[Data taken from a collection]
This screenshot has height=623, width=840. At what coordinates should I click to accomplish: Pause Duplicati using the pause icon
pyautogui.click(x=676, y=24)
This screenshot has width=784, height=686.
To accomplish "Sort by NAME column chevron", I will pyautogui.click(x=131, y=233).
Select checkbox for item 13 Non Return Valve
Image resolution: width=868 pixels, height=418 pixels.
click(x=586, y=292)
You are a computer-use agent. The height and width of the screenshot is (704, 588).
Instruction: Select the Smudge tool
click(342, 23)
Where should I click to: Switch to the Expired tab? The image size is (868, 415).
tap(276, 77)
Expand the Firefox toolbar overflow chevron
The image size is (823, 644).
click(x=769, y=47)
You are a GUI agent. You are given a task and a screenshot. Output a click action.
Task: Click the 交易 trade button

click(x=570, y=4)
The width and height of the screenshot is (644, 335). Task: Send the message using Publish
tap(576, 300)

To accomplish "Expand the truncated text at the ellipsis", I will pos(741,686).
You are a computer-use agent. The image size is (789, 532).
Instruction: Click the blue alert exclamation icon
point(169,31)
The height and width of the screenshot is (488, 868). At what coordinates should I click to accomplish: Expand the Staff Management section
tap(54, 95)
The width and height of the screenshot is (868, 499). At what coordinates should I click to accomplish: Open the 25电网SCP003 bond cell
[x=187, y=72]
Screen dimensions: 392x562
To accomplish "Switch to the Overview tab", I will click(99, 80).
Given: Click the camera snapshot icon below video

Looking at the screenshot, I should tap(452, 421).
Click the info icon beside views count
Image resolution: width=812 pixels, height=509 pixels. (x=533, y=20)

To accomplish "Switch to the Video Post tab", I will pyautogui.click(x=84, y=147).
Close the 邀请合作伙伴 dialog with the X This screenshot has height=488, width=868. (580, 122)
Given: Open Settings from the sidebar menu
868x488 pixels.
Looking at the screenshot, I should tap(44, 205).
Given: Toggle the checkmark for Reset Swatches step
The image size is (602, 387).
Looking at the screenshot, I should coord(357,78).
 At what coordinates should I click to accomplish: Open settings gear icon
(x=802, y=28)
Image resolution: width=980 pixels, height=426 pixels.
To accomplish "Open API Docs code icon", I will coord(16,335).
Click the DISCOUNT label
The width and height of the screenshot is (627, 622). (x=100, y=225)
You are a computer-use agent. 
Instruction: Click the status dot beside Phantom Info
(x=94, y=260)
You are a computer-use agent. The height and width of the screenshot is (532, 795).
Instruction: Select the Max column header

Aim :: Convert every line of the records above into a JSON list of strings, with one string per line and blank lines omitted.

Answer for this exercise ::
[
  "This screenshot has height=623, width=840. At what coordinates should I click to accomplish: Pause Duplicati using the pause icon",
  "pyautogui.click(x=676, y=24)",
  "This screenshot has width=784, height=686.",
  "To accomplish \"Sort by NAME column chevron\", I will pyautogui.click(x=131, y=233).",
  "Select checkbox for item 13 Non Return Valve",
  "Image resolution: width=868 pixels, height=418 pixels.",
  "click(x=586, y=292)",
  "You are a computer-use agent. The height and width of the screenshot is (704, 588).",
  "Instruction: Select the Smudge tool",
  "click(342, 23)",
  "Where should I click to: Switch to the Expired tab? The image size is (868, 415).",
  "tap(276, 77)",
  "Expand the Firefox toolbar overflow chevron",
  "The image size is (823, 644).",
  "click(x=769, y=47)",
  "You are a GUI agent. You are given a task and a screenshot. Output a click action.",
  "Task: Click the 交易 trade button",
  "click(x=570, y=4)",
  "The width and height of the screenshot is (644, 335). Task: Send the message using Publish",
  "tap(576, 300)",
  "To accomplish \"Expand the truncated text at the ellipsis\", I will pos(741,686).",
  "You are a computer-use agent. The image size is (789, 532).",
  "Instruction: Click the blue alert exclamation icon",
  "point(169,31)",
  "The height and width of the screenshot is (488, 868). At what coordinates should I click to accomplish: Expand the Staff Management section",
  "tap(54, 95)",
  "The width and height of the screenshot is (868, 499). At what coordinates should I click to accomplish: Open the 25电网SCP003 bond cell",
  "[x=187, y=72]",
  "Screen dimensions: 392x562",
  "To accomplish \"Switch to the Overview tab\", I will click(99, 80).",
  "Given: Click the camera snapshot icon below video",
  "Looking at the screenshot, I should tap(452, 421).",
  "Click the info icon beside views count",
  "Image resolution: width=812 pixels, height=509 pixels. (x=533, y=20)",
  "To accomplish \"Switch to the Video Post tab\", I will pyautogui.click(x=84, y=147).",
  "Close the 邀请合作伙伴 dialog with the X This screenshot has height=488, width=868. (580, 122)",
  "Given: Open Settings from the sidebar menu",
  "868x488 pixels.",
  "Looking at the screenshot, I should tap(44, 205).",
  "Given: Toggle the checkmark for Reset Swatches step",
  "The image size is (602, 387).",
  "Looking at the screenshot, I should coord(357,78).",
  " At what coordinates should I click to accomplish: Open settings gear icon",
  "(x=802, y=28)",
  "Image resolution: width=980 pixels, height=426 pixels.",
  "To accomplish \"Open API Docs code icon\", I will coord(16,335).",
  "Click the DISCOUNT label",
  "The width and height of the screenshot is (627, 622). (x=100, y=225)",
  "You are a computer-use agent. ",
  "Instruction: Click the status dot beside Phantom Info",
  "(x=94, y=260)",
  "You are a computer-use agent. The height and width of the screenshot is (532, 795).",
  "Instruction: Select the Max column header"
]